- _Tasks to carry out_
1) Decide whether each statement agrees with the Shan State trekking passage: (a) Sein Tun had worked as a trekking guide for ten years; (b) the bus ride to the start of the trail lasted about an hour; (c) Nwe Sa had roughly 600 residents. Answer yes or no for each and quote the words of the passage that decide it.
2) Continue the Shan State trekking passage from the point where it stops.

- _Provided text_

•••

It was mid-April, the hottest time of the year in Myanmar, and our trekking guide Sein Tun wasn’t drinking any water. While my wife Thandar Khine and I each dispatched several 1-liter bottles of life-sustaining H2O throughout the course of our single-day, 23-kilometer (14-mile) walk through the hills of northern Shan State, Sein Tun subsisted on small sips of hot green tea served at the monasteries and village houses we visited along the way.

When I asked about this strange (and to my mind potentially dangerous) approach to hydration, Sein Tun pointed to the perspiration-drenched T-shirt that was clinging to my torso.

“When you drink, you sweat,” he said. Pinching his own shirt between his thumb and forefinger, he added, “See? Very dry.”

I had always assumed that sweating on a hot day was a good thing, part of the body’s natural cooling system aimed at preventing such inconveniences as death by heat stroke. All the same, I wasn’t about to lecture Sein Tun on Western water-ingestion customs, however scientifically sound: He had been a trekking guide for 10 years, and his green-tea system seemed to be working just fine for him.

Sein Tun met us at our hotel in the town of Kyaukme at 7am, and we walked a few blocks through the already wide-awake town to board a dilapidated Chinese bus that was jam-packed with Shan and Palaung locals.

“It’s not usually this crowded, but there are only two buses that drive this route and the other one crashed last week,” Sein Tun informed us less-than-reassuringly as we rattled away from the stop.

The bus managed to hold itself together, and after 20 minutes our trekking trio disembarked from the wreck-on-wheels along a quiet stretch of road between villages. Sein Tun led us to the start of a trail that we never would have found without his help. We shouldered our packs, stepped off the pavement and plunged into the countryside.

Our walk began with a 6.5km stretch to the Palaung village of Nwe Sa, most of it uphill, some of it hellishly so. Knowing we had a long day ahead, we walked slowly and (Sein Tun excepted) drank plenty of water.


Sparse forestland in Palaung territory.

The first couple of kilometers consisted of shade-free farmland worked by the Shan, but then we entered Palaung territory where villagers grew black tea in the spaces between tall, leafy trees. As we gained elevation, we enjoyed decent views across a cultivated valley backed by a haze-obscured range of hills in the distance. Irrigation kept the rice growing for the summer harvest, aided by early rains that Sein Tun said had come the previous week.


Sein Tun and Thandar Khine at the entrance to Nwe Sa village.

Our first stop in Nwe Sa was a monastery with a dozen monks in residence. We sat with the head monk eating bananas and green tea, while demons and tortured souls peered at us from the paintings of Buddhist hell that had been hung high on the walls around the perimeter of the main hall.


Hillside monastery in Nwe Sa.


Hell awaits.

We then explored the neat, well-tended town of about 100 houses and 600 residents, where tea cultivation was the main industry. Nearly everyone was out working in the fields, but there were a few kids and elderly residents around. For the best view, we climbed a hill that had been consecrated as the site for a yet-to-be-built pagoda. An adjacent, slightly lower hill was home to a nat (spirit) shrine where offerings were made to ensure a fruitful harvest.


Nat shrine in Nwe Sa.

We ended our tour at a wooden house raised off the ground on stilts in the traditional Palaung style. The longhouses for which the Palaung were once famous – large enough for 10 or more families – are now rarely seen, but the smaller varieties seen today are usually spacious enough to accommodate an extended family or two.

•••

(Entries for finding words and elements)
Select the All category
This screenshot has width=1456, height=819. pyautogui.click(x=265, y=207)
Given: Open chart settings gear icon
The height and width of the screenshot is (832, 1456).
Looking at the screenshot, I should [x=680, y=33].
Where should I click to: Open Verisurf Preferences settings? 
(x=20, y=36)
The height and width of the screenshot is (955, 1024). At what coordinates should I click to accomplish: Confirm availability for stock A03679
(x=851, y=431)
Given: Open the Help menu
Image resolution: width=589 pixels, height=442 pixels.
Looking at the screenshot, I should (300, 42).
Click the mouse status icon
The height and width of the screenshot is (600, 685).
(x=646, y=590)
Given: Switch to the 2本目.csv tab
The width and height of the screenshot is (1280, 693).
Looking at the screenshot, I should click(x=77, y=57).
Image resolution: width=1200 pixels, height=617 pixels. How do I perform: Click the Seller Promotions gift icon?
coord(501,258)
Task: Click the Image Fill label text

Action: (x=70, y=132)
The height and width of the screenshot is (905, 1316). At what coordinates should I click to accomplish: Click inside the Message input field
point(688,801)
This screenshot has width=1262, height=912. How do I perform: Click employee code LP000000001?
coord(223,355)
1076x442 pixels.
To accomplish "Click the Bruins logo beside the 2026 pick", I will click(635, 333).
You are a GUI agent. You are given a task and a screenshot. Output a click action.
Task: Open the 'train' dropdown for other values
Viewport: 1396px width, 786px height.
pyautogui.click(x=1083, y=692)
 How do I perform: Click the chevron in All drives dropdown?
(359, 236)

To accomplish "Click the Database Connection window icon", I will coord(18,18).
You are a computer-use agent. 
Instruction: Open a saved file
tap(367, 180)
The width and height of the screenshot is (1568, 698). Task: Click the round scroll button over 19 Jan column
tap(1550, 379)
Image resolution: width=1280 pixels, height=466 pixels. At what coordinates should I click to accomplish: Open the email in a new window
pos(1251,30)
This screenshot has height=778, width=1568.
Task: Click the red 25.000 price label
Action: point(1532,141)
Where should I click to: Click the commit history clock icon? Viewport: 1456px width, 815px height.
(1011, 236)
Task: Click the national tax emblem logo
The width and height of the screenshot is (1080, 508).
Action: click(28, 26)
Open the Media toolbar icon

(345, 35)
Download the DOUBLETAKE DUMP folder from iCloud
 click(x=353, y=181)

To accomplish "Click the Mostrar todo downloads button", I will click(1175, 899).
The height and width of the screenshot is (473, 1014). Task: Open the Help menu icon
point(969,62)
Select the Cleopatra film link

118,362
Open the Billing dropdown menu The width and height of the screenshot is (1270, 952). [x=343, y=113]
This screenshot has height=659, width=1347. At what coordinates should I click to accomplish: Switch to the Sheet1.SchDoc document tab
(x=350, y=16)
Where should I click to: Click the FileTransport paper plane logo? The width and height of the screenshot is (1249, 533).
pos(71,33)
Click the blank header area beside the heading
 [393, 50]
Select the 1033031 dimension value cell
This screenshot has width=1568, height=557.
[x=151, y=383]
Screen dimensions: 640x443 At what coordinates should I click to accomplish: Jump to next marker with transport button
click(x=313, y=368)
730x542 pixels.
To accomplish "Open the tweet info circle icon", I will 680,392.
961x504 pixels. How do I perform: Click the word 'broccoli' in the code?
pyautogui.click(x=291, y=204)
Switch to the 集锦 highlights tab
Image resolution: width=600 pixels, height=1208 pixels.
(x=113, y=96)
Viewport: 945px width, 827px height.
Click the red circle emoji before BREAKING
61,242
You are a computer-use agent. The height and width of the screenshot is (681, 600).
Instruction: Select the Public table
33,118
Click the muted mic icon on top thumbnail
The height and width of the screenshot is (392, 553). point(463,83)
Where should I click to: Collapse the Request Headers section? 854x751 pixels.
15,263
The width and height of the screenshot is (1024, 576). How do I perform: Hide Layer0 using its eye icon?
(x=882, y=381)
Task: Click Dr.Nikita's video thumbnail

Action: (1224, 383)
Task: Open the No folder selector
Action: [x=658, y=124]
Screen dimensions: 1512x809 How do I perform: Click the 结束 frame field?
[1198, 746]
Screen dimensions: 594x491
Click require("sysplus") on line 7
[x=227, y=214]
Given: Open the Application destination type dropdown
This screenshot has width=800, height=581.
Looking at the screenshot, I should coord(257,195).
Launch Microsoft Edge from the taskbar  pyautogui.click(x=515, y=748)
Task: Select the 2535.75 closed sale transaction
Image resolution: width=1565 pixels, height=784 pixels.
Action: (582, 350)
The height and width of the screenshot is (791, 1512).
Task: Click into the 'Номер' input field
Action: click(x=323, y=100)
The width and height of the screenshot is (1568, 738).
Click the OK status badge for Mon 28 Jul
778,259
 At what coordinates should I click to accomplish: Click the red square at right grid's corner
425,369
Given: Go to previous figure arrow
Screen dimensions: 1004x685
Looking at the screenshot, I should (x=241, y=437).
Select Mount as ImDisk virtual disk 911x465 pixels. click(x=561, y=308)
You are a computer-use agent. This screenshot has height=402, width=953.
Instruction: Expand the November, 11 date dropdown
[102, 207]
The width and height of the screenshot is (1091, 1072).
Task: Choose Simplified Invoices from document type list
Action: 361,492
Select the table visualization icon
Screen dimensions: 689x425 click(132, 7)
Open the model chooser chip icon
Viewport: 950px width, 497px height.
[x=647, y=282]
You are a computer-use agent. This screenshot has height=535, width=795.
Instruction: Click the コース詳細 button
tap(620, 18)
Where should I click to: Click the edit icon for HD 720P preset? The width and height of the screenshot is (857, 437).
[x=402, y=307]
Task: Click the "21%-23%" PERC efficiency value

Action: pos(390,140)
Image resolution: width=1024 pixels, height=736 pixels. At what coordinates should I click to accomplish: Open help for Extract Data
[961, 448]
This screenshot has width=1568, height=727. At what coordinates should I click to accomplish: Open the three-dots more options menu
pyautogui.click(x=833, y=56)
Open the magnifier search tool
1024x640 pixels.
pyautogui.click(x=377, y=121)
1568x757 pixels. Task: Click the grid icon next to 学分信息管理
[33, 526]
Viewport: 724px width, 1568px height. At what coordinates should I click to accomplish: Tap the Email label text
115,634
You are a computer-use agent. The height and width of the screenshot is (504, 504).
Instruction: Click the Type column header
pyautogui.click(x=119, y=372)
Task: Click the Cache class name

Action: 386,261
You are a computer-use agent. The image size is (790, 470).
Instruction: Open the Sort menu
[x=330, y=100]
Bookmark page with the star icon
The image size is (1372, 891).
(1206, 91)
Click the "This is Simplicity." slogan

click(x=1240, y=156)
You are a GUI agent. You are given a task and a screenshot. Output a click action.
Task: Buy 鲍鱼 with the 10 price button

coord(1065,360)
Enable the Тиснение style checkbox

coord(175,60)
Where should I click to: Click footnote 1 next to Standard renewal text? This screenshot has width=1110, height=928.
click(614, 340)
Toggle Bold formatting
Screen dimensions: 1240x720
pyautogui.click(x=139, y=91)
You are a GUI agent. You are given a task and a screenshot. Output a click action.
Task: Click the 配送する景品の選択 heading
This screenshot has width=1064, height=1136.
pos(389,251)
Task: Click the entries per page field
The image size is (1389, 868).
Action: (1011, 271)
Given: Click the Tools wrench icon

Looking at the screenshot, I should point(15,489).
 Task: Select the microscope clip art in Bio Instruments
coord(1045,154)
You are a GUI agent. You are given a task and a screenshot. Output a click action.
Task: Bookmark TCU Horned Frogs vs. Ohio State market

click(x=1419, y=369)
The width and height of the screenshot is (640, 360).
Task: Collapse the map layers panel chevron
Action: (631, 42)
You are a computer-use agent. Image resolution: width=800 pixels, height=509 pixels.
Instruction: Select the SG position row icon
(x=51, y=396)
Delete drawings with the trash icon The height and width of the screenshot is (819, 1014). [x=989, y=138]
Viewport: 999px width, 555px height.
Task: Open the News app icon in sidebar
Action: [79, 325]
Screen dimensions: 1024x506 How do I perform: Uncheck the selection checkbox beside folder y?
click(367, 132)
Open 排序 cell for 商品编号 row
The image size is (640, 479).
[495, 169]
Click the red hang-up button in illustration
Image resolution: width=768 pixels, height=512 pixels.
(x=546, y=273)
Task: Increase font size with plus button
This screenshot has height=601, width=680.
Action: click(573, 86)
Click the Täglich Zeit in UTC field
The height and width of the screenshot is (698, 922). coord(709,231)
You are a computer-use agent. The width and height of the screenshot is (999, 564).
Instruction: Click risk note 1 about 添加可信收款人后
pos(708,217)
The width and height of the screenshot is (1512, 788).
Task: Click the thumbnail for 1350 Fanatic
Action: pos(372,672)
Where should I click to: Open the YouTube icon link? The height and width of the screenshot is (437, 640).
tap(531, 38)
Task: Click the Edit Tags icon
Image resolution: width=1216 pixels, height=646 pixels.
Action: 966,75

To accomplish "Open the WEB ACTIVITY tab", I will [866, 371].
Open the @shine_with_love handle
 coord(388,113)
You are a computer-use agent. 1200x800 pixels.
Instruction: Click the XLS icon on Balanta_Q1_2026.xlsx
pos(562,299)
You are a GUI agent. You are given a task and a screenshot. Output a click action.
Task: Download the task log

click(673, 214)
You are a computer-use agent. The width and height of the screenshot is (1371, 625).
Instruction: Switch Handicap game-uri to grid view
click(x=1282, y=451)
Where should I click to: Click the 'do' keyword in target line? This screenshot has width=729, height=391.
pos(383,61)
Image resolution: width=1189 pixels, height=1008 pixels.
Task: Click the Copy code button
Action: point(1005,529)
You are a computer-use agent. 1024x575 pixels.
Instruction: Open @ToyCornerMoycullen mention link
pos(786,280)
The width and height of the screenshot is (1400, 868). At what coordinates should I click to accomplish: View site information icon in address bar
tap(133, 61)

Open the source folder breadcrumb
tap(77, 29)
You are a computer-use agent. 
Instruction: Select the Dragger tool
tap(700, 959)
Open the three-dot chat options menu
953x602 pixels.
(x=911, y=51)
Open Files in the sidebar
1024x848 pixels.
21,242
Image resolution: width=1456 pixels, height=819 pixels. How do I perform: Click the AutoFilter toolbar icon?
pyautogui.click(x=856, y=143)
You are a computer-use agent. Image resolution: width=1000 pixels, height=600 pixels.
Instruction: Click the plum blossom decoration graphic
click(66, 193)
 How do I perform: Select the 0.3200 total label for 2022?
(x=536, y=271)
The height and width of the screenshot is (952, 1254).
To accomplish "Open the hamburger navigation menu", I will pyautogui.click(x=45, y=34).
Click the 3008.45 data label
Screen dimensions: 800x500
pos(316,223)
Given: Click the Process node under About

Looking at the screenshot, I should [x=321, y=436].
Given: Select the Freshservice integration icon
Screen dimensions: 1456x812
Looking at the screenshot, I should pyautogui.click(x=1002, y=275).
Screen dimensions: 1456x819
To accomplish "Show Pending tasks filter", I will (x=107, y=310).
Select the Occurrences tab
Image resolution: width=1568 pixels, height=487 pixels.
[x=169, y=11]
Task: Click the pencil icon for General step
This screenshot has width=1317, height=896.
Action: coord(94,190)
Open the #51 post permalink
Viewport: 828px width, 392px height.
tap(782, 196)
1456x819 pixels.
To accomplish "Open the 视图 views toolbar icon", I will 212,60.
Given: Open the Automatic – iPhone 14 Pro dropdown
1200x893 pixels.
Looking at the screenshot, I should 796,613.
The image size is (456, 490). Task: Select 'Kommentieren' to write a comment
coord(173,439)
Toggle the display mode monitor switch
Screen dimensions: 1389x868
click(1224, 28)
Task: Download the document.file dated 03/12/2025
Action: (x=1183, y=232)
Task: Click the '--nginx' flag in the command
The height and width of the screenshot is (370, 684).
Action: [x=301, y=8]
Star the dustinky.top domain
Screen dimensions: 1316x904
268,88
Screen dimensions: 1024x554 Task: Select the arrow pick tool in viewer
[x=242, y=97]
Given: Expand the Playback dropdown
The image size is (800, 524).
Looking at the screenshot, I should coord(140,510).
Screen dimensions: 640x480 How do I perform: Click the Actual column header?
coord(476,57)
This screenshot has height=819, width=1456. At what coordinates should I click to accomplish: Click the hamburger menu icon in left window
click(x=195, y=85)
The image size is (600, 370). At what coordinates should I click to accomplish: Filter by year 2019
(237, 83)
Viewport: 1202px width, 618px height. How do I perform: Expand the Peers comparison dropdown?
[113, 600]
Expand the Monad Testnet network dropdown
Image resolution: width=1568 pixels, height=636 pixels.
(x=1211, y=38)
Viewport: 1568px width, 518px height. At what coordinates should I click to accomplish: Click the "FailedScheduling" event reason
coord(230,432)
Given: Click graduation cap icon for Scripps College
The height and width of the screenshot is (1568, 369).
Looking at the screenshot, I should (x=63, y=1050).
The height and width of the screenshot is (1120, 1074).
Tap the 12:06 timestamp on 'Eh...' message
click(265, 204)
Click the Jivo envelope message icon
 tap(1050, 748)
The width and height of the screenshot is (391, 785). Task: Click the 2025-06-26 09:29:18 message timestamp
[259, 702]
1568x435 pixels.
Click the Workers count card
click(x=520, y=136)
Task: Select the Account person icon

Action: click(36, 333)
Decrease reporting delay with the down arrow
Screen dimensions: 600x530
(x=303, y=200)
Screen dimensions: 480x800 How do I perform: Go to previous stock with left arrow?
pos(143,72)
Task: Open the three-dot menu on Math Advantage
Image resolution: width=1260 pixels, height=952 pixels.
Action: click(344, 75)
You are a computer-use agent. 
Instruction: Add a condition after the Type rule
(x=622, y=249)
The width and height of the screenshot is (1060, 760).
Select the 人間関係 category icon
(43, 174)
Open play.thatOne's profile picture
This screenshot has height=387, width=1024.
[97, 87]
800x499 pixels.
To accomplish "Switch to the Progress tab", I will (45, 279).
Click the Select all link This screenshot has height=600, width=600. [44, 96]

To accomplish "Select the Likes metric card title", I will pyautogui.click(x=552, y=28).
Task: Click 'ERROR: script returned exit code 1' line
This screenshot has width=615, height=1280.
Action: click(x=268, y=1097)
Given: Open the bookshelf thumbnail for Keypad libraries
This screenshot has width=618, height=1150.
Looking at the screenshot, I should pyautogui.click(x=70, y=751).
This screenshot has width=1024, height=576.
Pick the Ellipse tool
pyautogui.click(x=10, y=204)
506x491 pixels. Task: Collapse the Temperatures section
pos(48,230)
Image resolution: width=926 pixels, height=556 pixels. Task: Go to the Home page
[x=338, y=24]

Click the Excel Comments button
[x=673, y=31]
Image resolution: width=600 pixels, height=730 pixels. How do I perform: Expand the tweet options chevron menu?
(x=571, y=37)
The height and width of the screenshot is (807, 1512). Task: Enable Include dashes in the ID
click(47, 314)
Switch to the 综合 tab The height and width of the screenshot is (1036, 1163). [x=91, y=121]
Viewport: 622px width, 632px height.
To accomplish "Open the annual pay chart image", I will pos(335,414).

•••

- _Responses_
1)
(a) Yes: "He had been a trekking guide for 10 years"
(b) No: "after 20 minutes our trekking trio disembarked from the wreck-on-wheels"
(c) Yes: "the neat, well-tended town of about 100 houses and 600 residents"

2)
The house where we stopped was inhabited by a passel of curious but well-behaved children, presided over by their mother who prepared noodles for lunch. We rested there for quite a long time – long enough that our host brought out blankets and pillows so we could nap if we so desired. We politely declined over fears that we might fall into a deep, dreamless sleep from which we would not awaken until the next day.


The elderly and the young in Nwe Sa.


Our lunchtime host in Nwe Sa.

Indeed, the loop we were hiking is more sensibly done over the course of two days, with the added bonus of spending the night in a Palaung village. But we had asked for a single-day trek that was physically challenging, so around 12:30pm we stepped back into the blazing sun and continued on our way.


Harvesting summer paddy.

We headed downhill and into open farmland and, throughout the afternoon, dropped by a series of houses to rest, eat snacks and of course drink hot tea. We walked across a picturesque valley where golden summer paddy was being harvested, and then climbed up into a forest of young teak trees. We stopped at a small monastery where an 85-year-old monk lived alone. Religious and astrological tattoos decorated his arms, shoulders and shaven head. His sole companions were a trio of kittens that slept in a plastic bucket next to his bed.


A solitary life.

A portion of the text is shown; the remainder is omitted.